- _TAREFA 1_:
Reproduza o trecho da reportagem sobre os trens de João Pessoa que vai de "No coração urbano" até "história da região.", trocando "malha ferroviária" por "rede ferroviária".
- _TAREFA 2_:
Reescreva como tabela Markdown o trecho das entradas que vai da linha que contém "Where should I click to: Expand" até a linha que contém "click(80, 720)", incluindo as duas, com a coluna "Nº" para o número da linha e a coluna "Conteúdo" para a própria linha. Omita as linhas em branco.

- _TEXTO PARA LEITURA_:
☆ ☆ ☆
Paraíba

DIA DO MAQUINISTA

Nos trilhos que as linhas de trem de João Pessoa poderiam percorrer

No 20 de outubro é celebrado o Dia do Maquinista Ferroviário no Brasil; leia a reportagem feita por estudantes da UFPB

João Pessoa (PB) |
Estação João Pessoa. - Foto: Carol Borges/@fotoscarolborges.

No coração urbano de João Pessoa, uma linha de ferro traça um percurso entre a cidade, movendo-se entre bairros periféricos e a agitação central da capital paraibana. Surpreendentemente desconhecida por muitos, essa malha ferroviária não apenas existe, mas transporta cerca de 10 mil pessoas todos os dias, em seus 30 km de extensão. Ela é, também, alimentada por uma equipe incansável de indivíduos dedicados, cuja paixão é fazer com que – mesmo retido ao esquecimento por parte da população pessoense – os trilhos sigam cantando com vida e movimento, facilitando a vida dos seus passageiros. Desde os seus primórdios, essa linha de trem tem sido mais do que um simples meio de transporte, ela acaba sendo um testemunho vivo da história da região.

A linha de trem da capital paraibana, ainda quando operada pela Rede Ferroviária Federal S.A (RFFSA), voltou a funcionar com trens de passageiros em 1982, por decisão do então governador do estado, Tarcísio de Miranda Burity. O sistema era denominado “Trem de Subúrbio” e, inicialmente, ligava apenas João Pessoa a Cabedelo, com paradas nos bairros Mandacaru e Jacaré. Em uma fase posterior de revitalização, em 1983, a RFFSA estendeu a rota até Santa Rita, com uma parada em Bayeux. Em 1984, é fundada a Companhia Brasileira de Trens Urbanos (CBTU), com o objetivo de melhorar os sistemas de transporte público de trens na cidade, assumindo as linhas antes operadas pela RFFSA em diversas capitais do país, incluindo João Pessoa.
☆ ☆ ☆
Dados para localizar alvos visíveis
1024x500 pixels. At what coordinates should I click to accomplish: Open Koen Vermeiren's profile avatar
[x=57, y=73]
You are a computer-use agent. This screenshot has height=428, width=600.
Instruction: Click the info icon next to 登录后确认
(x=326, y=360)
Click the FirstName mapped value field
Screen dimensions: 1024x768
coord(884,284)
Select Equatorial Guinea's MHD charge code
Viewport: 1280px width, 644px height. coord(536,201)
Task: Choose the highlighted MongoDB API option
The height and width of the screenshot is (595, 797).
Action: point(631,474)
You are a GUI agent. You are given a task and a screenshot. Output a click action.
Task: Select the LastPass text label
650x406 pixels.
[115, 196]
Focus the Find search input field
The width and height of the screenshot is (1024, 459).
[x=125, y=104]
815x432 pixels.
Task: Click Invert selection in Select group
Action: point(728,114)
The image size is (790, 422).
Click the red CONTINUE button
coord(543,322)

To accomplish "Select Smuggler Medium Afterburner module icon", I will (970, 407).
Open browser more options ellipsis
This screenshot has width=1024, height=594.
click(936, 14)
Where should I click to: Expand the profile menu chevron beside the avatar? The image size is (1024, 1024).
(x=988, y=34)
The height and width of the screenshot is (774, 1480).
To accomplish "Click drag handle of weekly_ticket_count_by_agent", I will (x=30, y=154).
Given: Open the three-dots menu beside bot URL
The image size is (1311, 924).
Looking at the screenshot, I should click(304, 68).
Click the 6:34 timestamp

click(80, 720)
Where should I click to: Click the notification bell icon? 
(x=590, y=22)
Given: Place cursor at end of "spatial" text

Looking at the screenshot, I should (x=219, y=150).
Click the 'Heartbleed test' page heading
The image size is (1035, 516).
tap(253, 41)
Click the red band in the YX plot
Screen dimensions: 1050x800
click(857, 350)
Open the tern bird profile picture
☆ ☆ ☆
- _RESPOSTA 1_:
No coração urbano de João Pessoa, uma linha de ferro traça um percurso entre a cidade, movendo-se entre bairros periféricos e a agitação central da capital paraibana. Surpreendentemente desconhecida por muitos, essa rede ferroviária não apenas existe, mas transporta cerca de 10 mil pessoas todos os dias, em seus 30 km de extensão. Ela é, também, alimentada por uma equipe incansável de indivíduos dedicados, cuja paixão é fazer com que – mesmo retido ao esquecimento por parte da população pessoense – os trilhos sigam cantando com vida e movimento, facilitando a vida dos seus passageiros. Desde os seus primórdios, essa linha de trem tem sido mais do que um simples meio de transporte, ela acaba sendo um testemunho vivo da história da região.

- _RESPOSTA 2_:
| Nº | Conteúdo |
|---|---|
| 1 | Where should I click to: Expand the profile menu chevron beside the avatar? The image size is (1024, 1024). |
| 2 | (x=988, y=34) |
| 3 | The height and width of the screenshot is (774, 1480). |
| 4 | To accomplish "Click drag handle of weekly_ticket_count_by_agent", I will (x=30, y=154). |
| 5 | Given: Open the three-dots menu beside bot URL |
| 6 | The image size is (1311, 924). |
| 7 | Looking at the screenshot, I should click(304, 68). |
| 8 | Click the 6:34 timestamp |
| 9 | click(80, 720) |